• Record set

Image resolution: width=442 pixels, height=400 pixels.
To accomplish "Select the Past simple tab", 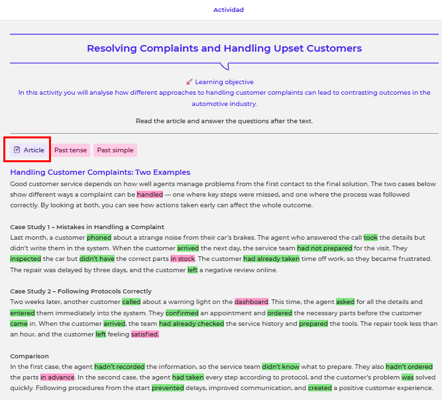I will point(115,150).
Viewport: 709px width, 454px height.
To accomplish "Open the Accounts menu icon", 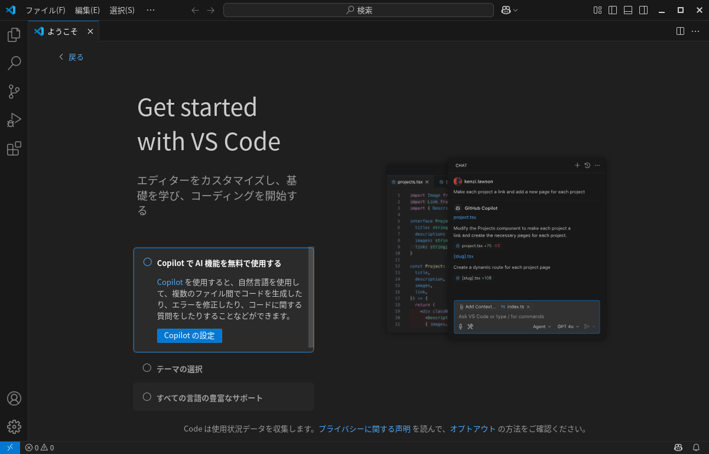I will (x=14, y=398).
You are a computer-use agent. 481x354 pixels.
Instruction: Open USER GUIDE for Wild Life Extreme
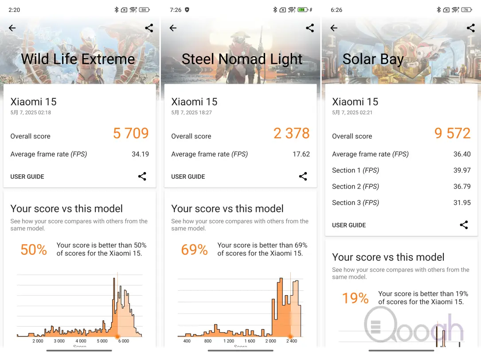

==

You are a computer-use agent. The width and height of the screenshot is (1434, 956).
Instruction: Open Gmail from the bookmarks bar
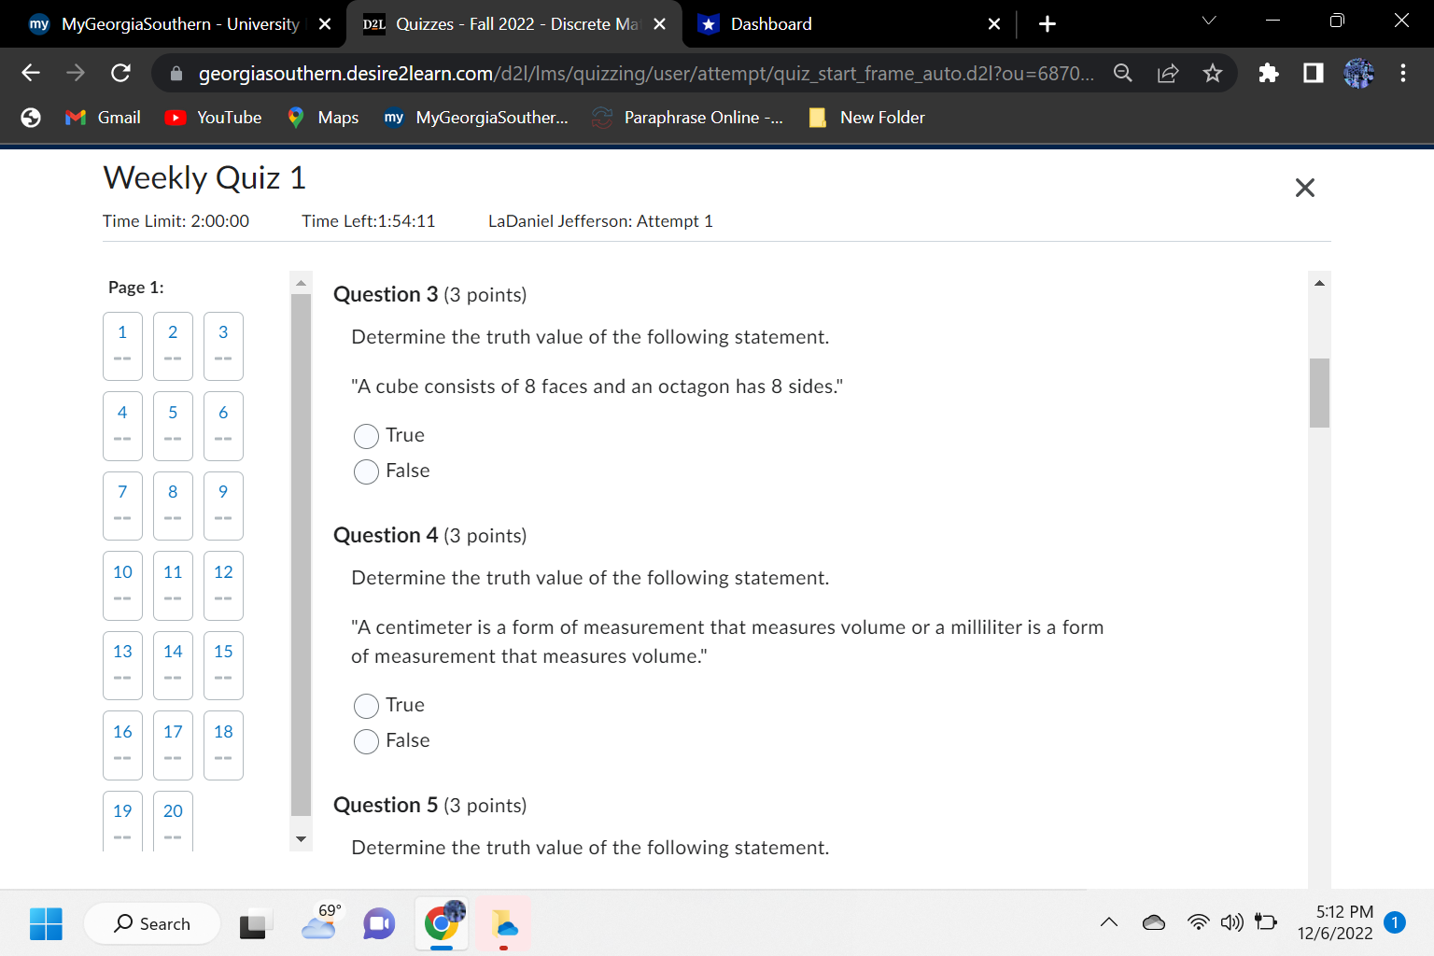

• Goal
Write out the lines of the listing word for word, starting with the line that contains "You are a computer-use agent. The" and going on through the line that contains "Instruction: Open Gmail".

• Reply to the exercise
You are a computer-use agent. The width and height of the screenshot is (1434, 956).
Instruction: Open Gmail from the bookmarks bar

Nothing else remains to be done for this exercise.